++++ AVAILABLE DATA ++++
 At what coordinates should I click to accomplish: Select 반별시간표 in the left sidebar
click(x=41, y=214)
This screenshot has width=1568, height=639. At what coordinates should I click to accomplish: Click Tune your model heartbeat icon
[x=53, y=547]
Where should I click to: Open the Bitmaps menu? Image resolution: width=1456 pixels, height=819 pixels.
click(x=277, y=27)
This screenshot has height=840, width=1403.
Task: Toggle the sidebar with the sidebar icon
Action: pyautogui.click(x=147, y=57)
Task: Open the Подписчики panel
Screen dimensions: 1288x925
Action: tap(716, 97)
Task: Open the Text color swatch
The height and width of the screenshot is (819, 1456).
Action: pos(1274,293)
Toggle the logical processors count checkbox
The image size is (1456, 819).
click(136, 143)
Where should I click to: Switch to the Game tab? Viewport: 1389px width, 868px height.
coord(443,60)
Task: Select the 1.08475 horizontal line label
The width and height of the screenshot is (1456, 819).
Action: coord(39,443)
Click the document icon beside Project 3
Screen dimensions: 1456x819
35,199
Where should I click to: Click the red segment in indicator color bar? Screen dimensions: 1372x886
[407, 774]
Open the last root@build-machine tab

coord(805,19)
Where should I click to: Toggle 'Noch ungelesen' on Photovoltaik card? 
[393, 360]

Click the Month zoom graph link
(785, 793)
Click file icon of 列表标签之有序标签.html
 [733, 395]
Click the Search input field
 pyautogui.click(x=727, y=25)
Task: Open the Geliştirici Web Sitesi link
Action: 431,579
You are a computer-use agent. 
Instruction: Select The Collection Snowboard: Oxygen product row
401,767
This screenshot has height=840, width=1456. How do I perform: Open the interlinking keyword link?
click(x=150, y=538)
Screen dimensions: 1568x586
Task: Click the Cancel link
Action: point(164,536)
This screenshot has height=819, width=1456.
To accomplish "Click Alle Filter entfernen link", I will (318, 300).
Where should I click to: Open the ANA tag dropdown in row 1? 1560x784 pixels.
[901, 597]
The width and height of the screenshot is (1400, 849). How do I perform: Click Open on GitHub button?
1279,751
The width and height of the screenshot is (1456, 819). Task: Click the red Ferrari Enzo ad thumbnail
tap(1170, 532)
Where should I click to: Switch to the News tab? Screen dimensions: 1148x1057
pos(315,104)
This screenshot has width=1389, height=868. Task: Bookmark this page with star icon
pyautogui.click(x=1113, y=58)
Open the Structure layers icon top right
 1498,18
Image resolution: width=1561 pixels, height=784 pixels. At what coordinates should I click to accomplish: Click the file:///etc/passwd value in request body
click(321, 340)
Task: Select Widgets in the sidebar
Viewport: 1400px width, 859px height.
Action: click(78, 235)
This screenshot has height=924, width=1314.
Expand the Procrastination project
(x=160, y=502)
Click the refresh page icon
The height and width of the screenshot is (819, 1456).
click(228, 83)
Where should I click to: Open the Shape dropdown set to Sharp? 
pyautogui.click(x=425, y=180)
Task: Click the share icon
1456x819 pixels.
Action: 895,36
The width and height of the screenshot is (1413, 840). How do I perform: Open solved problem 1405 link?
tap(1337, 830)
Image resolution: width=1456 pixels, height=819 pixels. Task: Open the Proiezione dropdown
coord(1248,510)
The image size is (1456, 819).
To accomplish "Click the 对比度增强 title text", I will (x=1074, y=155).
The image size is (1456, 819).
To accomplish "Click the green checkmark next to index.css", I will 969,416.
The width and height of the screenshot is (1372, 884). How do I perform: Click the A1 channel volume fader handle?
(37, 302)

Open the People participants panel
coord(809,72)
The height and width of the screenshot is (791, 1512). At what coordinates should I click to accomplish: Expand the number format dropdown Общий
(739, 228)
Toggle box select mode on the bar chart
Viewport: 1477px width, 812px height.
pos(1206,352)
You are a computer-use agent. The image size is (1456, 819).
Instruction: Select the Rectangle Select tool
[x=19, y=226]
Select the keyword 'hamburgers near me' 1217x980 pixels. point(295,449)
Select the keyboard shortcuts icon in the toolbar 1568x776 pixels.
++++
(EXERCISE)
From the listing above, output exactly the run of lines that starts with the line containing "Click file icon of 列表标签之有序标签.html" and ends with the line containing "This screenshot has height=819, width=1456.".

(OUTPUT OF THE EXERCISE)
Click file icon of 列表标签之有序标签.html
 [733, 395]
Click the Search input field
 pyautogui.click(x=727, y=25)
Task: Open the Geliştirici Web Sitesi link
Action: 431,579
You are a computer-use agent. 
Instruction: Select The Collection Snowboard: Oxygen product row
401,767
This screenshot has height=840, width=1456. How do I perform: Open the interlinking keyword link?
click(x=150, y=538)
Screen dimensions: 1568x586
Task: Click the Cancel link
Action: point(164,536)
This screenshot has height=819, width=1456.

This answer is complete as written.